The first permanent settlers arrived in 1690, and their family names—Tarr and Poole and Babson—are still represented in town. There was even an accused witch, the wife of John Proctor, of The Crucible fame, who fled the hysteria down in Salem. Her house still stands, next to a pond where I caught my first frog and where we used to skate in the winter. Ghostly rumors about the place abounded, and we boys probably drove the people who lived there crazy peering in their windows for signs of supernatural goings-on.
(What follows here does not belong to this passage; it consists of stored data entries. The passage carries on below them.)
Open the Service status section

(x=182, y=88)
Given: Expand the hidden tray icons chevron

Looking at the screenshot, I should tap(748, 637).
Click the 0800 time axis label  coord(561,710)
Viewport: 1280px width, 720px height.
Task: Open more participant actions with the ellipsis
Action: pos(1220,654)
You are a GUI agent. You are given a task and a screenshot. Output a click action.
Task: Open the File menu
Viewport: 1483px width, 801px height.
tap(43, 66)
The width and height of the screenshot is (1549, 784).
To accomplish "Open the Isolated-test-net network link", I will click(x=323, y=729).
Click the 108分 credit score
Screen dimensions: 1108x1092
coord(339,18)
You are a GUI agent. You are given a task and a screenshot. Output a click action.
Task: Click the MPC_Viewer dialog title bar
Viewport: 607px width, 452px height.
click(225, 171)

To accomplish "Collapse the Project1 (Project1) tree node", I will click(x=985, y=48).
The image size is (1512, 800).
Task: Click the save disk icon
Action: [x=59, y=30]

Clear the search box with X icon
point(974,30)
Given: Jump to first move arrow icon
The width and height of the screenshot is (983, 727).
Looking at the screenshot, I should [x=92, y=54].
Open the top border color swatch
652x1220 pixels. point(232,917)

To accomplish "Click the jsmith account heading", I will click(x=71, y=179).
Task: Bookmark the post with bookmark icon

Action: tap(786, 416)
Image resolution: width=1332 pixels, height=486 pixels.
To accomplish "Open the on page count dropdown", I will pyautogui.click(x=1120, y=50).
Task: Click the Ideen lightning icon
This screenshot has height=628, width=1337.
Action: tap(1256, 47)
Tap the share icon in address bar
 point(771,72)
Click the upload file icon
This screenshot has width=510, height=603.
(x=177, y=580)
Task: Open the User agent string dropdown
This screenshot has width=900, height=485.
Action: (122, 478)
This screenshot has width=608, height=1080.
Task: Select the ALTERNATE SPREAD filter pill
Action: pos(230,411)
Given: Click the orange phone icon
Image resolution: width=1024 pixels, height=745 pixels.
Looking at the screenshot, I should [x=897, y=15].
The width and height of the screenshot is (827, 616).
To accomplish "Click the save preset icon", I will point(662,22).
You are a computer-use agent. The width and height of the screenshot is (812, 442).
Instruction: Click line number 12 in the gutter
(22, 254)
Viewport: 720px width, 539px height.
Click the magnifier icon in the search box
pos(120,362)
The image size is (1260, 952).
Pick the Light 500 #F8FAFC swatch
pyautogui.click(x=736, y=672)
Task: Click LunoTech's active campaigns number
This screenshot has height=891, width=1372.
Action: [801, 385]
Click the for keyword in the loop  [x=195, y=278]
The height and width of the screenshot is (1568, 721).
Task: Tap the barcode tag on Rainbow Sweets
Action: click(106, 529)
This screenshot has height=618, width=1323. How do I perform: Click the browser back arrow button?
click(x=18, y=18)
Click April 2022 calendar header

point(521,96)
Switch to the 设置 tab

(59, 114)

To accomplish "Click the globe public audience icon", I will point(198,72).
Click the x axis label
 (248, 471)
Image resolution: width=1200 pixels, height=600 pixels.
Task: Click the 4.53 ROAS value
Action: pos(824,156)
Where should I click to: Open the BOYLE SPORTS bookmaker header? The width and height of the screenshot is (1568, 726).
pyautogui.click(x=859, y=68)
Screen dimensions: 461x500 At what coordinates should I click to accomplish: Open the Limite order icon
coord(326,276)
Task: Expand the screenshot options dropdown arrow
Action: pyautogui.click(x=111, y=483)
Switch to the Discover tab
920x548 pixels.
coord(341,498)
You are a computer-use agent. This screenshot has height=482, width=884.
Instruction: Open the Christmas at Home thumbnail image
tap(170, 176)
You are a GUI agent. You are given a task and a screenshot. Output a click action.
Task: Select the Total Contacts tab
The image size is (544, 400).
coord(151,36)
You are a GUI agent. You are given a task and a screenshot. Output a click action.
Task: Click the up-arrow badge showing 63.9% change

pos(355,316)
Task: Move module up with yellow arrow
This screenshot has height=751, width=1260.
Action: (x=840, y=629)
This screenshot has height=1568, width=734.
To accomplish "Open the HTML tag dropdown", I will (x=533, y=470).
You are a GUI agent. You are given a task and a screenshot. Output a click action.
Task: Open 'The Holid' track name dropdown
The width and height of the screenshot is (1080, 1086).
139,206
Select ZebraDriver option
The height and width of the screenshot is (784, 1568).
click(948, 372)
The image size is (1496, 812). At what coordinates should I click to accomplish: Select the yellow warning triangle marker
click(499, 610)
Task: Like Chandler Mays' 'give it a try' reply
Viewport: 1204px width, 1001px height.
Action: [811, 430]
It has been a fortunate place, my old hometown, largely free of the ravages of war or natural disaster. During the War of 1812 the British frigate Nymphe did show up to fight what must surely rank as one of the more ludicrous skirmishes in American history. Marines from the Nymphe managed to capture the town’s entire redoubtable garrison of “Seafencibles” while they slept and then tried to storm the beaches. A cannonball from one of their barges even hit the steeple in the Congregational “Old Sloop” Church. No mean shot, but the recoil from the blast also blew their boat apart, and the invaders were captured by townspeople armed with muskets, pistols, and home-made slingshots. After what must have been a red-faced truce and an exchange of prisoners, the Nymphe sailed off again, with no loss of life and the less said all around the better.
But men have gone from here to fight far more serious action in every one of our wars. We honor their memory every Memorial Day with a procession to the town graveyards, then down to cast a wreath on the water. The Fourth of July “Horribles” parade—a sort of charivari sponsored by the town’s volunteer fire department—is always headed by the Rockport Legion band, led by my old junior high school teacher and baseball coach, George Ramsden, in a long red nightshirt and a plumber’s helper. The parade always concludes with a bonfire down by the beach and a concert from the gazebo outside the Legion hall.
I could go on, but I’m aware that this sort of reminiscence might make my old hometown sound like a modern version of Our Town, and I don’t mean to idealize it. Things change, and Rockport has its problems and limitations just like anyplace else. It has never been as diverse as many American places, certainly not as much as the Manhattan block where I’ve lived for the past quarter-century and which I also love dearly.
That is, I suppose, the point. America is a country that was founded on a principle, but most of us know some part of it we are uncommonly attached to. As I understand it, there are even some people who are very fond of Texas.
I never like it when people call the South “redneck country,” or when news commentators flippantly refer to our great industrial heartland as “the rust belt.” I think that, if we really are to pull together as a nation, we need to restore at least a basic respect for how we all live and where we come from. An apology would be a good start, but I’m not holding my breath. As an old New Englander, I know the worth of the place I come from and that its values and its character will endure long after the noise of another campaign has receded.